WRITTEN INSTRUCTION:
Quote the records word for word from the line containing "Where should I click to: Mark" through the end of the records, including both ends. Give only those lines.

BEGIN INPUT DATA

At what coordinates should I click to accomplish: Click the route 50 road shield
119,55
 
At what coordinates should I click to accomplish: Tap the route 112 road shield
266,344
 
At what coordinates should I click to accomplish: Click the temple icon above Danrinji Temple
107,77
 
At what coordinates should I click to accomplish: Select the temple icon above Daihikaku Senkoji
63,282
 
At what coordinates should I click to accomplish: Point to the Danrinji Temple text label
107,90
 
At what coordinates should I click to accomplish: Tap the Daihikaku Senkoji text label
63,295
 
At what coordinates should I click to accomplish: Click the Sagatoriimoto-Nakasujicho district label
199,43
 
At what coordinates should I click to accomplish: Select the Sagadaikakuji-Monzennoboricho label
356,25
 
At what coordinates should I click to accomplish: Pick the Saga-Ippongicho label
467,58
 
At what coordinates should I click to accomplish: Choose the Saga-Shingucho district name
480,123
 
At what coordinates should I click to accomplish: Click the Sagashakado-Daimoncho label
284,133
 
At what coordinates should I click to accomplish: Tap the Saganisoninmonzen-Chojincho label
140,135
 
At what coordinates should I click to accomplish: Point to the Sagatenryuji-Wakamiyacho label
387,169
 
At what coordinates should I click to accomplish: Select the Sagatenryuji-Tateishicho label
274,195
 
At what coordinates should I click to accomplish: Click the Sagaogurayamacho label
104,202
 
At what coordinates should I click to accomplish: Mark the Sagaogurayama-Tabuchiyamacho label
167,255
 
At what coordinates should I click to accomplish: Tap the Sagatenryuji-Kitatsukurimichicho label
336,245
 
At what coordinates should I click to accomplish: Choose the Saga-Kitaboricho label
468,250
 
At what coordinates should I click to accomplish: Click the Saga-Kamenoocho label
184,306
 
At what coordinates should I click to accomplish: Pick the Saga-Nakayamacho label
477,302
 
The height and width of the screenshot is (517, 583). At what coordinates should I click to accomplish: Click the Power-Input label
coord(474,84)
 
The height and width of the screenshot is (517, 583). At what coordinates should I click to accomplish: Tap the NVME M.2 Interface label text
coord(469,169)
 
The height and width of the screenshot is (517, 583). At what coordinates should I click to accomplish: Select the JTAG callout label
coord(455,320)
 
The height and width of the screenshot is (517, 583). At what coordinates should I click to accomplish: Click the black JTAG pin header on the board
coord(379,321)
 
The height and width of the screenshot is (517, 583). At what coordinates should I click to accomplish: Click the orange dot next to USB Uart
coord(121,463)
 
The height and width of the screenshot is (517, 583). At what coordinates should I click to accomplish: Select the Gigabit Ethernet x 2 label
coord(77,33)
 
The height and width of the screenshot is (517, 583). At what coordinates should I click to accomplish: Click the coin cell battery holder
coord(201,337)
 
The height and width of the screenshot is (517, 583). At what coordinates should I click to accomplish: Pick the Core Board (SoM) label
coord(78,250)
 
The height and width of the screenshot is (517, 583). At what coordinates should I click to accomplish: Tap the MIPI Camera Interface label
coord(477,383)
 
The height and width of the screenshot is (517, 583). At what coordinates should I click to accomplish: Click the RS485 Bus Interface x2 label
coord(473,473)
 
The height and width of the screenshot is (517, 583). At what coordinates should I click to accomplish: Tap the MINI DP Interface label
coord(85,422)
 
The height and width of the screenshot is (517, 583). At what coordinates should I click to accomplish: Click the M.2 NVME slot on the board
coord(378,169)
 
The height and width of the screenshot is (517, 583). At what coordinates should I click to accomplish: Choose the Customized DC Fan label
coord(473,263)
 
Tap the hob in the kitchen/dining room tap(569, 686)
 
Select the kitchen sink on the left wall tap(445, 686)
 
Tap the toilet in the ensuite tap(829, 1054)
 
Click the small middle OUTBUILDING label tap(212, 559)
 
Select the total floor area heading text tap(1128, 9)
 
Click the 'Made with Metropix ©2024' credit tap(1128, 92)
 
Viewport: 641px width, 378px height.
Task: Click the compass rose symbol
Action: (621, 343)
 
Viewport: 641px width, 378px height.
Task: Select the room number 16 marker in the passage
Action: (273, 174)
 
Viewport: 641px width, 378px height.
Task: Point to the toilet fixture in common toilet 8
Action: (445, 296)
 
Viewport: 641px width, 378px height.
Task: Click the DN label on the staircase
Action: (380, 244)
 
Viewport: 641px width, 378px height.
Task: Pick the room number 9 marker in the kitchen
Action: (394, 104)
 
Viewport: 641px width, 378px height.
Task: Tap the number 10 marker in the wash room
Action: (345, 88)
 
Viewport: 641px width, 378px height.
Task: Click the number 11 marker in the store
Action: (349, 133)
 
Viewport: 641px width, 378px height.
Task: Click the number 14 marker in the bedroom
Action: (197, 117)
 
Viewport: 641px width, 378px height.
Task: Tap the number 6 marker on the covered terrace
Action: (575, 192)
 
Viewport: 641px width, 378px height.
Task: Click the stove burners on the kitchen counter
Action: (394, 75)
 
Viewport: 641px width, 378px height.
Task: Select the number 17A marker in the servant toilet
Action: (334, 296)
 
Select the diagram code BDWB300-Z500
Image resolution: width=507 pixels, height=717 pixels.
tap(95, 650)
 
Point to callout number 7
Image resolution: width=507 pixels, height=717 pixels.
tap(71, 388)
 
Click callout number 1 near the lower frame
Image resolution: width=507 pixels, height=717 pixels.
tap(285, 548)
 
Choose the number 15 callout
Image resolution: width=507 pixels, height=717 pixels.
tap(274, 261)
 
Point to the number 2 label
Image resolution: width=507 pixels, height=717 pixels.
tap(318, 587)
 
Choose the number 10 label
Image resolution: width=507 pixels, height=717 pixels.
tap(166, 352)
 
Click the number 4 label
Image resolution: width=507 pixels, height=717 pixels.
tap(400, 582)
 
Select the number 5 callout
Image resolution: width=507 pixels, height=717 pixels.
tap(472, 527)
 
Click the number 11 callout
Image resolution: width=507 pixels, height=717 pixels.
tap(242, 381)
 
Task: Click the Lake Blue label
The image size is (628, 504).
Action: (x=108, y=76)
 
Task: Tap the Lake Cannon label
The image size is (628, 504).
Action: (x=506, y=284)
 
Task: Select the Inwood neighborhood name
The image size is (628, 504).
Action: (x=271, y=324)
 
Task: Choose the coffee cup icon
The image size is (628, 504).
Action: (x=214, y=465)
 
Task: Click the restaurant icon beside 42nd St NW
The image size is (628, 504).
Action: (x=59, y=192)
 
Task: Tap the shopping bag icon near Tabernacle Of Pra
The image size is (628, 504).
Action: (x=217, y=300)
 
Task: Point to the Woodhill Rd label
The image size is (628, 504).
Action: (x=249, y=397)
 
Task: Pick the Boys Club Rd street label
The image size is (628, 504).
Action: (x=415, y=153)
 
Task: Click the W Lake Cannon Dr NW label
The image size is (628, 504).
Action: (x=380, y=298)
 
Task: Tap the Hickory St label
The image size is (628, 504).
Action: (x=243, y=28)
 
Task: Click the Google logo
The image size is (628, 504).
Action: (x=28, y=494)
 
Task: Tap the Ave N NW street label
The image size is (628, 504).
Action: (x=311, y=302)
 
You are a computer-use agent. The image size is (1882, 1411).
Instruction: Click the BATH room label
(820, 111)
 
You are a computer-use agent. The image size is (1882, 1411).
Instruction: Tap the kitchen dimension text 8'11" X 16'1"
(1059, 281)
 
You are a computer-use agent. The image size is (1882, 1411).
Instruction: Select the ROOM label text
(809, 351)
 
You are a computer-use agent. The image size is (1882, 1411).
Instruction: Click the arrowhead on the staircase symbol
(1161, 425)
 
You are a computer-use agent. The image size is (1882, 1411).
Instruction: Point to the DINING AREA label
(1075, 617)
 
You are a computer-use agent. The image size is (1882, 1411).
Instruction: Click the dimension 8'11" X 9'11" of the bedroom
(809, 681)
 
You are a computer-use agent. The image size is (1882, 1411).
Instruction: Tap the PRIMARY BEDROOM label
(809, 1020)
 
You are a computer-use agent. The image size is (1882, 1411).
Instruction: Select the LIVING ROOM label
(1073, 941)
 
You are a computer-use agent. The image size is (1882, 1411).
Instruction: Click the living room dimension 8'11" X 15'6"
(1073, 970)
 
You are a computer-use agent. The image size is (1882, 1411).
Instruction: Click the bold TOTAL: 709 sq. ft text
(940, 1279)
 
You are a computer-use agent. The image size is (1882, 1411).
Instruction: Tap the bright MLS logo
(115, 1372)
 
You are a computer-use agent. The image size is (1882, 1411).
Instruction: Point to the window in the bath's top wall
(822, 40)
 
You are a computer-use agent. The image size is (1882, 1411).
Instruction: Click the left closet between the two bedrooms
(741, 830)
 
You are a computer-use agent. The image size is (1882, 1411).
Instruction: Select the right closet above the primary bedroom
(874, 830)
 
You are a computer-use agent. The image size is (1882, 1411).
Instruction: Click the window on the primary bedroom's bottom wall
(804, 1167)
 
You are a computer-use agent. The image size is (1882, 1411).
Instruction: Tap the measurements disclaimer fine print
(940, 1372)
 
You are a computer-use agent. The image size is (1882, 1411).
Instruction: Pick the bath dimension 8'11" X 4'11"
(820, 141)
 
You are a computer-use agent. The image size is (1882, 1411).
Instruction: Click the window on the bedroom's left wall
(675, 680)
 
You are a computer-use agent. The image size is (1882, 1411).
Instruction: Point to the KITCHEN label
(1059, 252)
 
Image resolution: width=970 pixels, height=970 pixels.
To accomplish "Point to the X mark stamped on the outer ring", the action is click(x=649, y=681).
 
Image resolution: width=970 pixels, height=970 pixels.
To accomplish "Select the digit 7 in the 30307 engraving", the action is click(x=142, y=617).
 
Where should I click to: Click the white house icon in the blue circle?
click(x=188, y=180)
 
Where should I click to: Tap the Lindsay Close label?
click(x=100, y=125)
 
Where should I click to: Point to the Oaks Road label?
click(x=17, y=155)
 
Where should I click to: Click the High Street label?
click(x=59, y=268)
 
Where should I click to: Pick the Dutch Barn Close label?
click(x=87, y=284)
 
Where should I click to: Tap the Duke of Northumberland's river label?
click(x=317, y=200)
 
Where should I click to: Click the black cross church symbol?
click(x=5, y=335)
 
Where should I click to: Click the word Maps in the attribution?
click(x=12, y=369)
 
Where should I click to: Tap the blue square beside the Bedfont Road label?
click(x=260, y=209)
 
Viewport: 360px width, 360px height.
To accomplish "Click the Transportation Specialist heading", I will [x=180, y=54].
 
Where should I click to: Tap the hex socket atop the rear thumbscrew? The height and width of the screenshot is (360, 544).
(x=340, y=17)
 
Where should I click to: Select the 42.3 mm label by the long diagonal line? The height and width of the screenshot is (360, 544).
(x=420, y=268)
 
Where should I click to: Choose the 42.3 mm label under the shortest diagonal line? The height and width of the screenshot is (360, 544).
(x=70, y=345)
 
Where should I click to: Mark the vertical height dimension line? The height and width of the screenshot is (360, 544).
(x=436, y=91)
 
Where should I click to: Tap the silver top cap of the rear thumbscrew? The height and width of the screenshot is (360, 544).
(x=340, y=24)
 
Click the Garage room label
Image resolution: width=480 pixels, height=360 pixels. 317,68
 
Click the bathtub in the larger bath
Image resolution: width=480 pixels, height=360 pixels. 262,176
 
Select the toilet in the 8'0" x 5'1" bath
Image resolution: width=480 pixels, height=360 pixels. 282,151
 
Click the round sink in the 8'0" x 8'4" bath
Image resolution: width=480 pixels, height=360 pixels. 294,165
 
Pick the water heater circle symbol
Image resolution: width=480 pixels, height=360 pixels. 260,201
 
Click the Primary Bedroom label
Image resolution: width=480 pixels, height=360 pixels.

END INPUT DATA

FULL OUTPUT:
Where should I click to: Mark the vertical height dimension line? The height and width of the screenshot is (360, 544).
(x=436, y=91)
 
Where should I click to: Tap the silver top cap of the rear thumbscrew? The height and width of the screenshot is (360, 544).
(x=340, y=24)
 
Click the Garage room label
Image resolution: width=480 pixels, height=360 pixels. 317,68
 
Click the bathtub in the larger bath
Image resolution: width=480 pixels, height=360 pixels. 262,176
 
Select the toilet in the 8'0" x 5'1" bath
Image resolution: width=480 pixels, height=360 pixels. 282,151
 
Click the round sink in the 8'0" x 8'4" bath
Image resolution: width=480 pixels, height=360 pixels. 294,165
 
Pick the water heater circle symbol
Image resolution: width=480 pixels, height=360 pixels. 260,201
 
Click the Primary Bedroom label
Image resolution: width=480 pixels, height=360 pixels.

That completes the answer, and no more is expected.